> **Problems and tasks**:
- A) Please print the passage of the log partitioning text starting at "Once the crawler" and ending at "one by one.".
- B) List every full S3 path that appears in the log partitioning text.

At that time, the log is copied to a new path is created under v8 prefix, with the following pattern:

<event>/year=<year>/month=<month>/day=<day>/hour=<hour>/<filename>-<nodeID>. For example, 

s3://logbucket/server1234/wins-200421-000003.txt.gz

is copied to 

s3://logbucket/v8/wins/year=2020/month=04/day=21/hour=00/wins-200421-000003-1234.txt.gz

(The “v8” prefix is there because I have arrived at this schema having tried several versions — 7, to be exact).

What about storage cost?

  • An additional benefit of using date-based partitioning is that we can easily automate changing storage type to Glacier for folders older than some specified time, which will save S3 storage costs of the duplicate data.
  • In the cloud, the storage costs are not something to worry about; the outgoing traffic and compute is where the problem is at. So move the compute to the data, not the other way around.

NOTE: Partitions do not equal timestamps

Partitioning is based on the file name. Records inside the file may have timestamps whose hour one greater than or one less than the partition hour, for obvious reasons. Thus, partitions are there to reduce the number of scanned records, but care should be taken when querying to not assume that the timestamps under year=2020/month=04/day=21/hour=00 all are in the 0th hour of 2020-04-21.

Discover metadata in Glue

Glue is an ETL service on AWS. One of the great features of Glue is crawlers that attempt to glean metadata from the logs. This is really convenient because it saves us the tedious step of defining the metadata manually.

So we set up a crawler. For explanation on how to do it, see the “Tutorial” link on the left hand side of this page:

However, it takes some time to get the configuration correct. 

  1. We would want to exclude some logs because we know their format is not good for discovery (they are not straight-up JSON or CSV, etc; and, at the moment, custom SerDes are not supported by Athena) — but see below for exceptions. This is done in the “Data store” part of crawler configuration:
  1. We want Glue to treat new files of the same type as being different partitions of the same table, not create new ones. For example, given the partitioning convention we created above, these two paths:
  • s3://logbucket/v8/wins/year=2020/month=04/day=21/hour=00/wins-200421-000003-1234.txt.gz
  • s3://logbucket/v8/wins/year=2020/month=04/day=22/hour=11/wins-200422-000004-4321.txt.gz

 Should be treated as partitions of table “wins”, not two different tables. We do this on the “Output” section of the crawler configuration as follows:

Once the crawler runs, we will see a list of tables created in Glue.

If here we see tables looking like parts of the partitioned path (e.g., year=2020, or ending with _txt_gz), it means the crawler got confused when discovering their structure. We are adding those to the crawler’s exclusion list, and will create their metadata manually. Fortunately, there are not that many such logs, and we can exclude them one by one.

> **Data**:
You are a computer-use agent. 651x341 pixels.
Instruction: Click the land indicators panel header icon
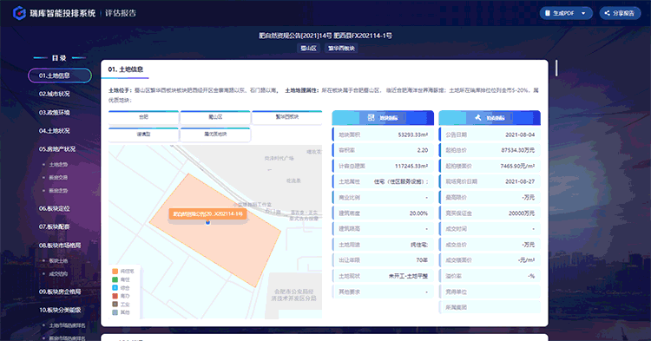point(372,118)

> **Exercise responses**:
- A)
Once the crawler runs, we will see a list of tables created in Glue.

If here we see tables looking like parts of the partitioned path (e.g., year=2020, or ending with _txt_gz), it means the crawler got confused when discovering their structure. We are adding those to the crawler’s exclusion list, and will create their metadata manually. Fortunately, there are not that many such logs, and we can exclude them one by one.

- B)
s3://logbucket/server1234/wins-200421-000003.txt.gz
s3://logbucket/v8/wins/year=2020/month=04/day=21/hour=00/wins-200421-000003-1234.txt.gz
s3://logbucket/v8/wins/year=2020/month=04/day=22/hour=11/wins-200422-000004-4321.txt.gz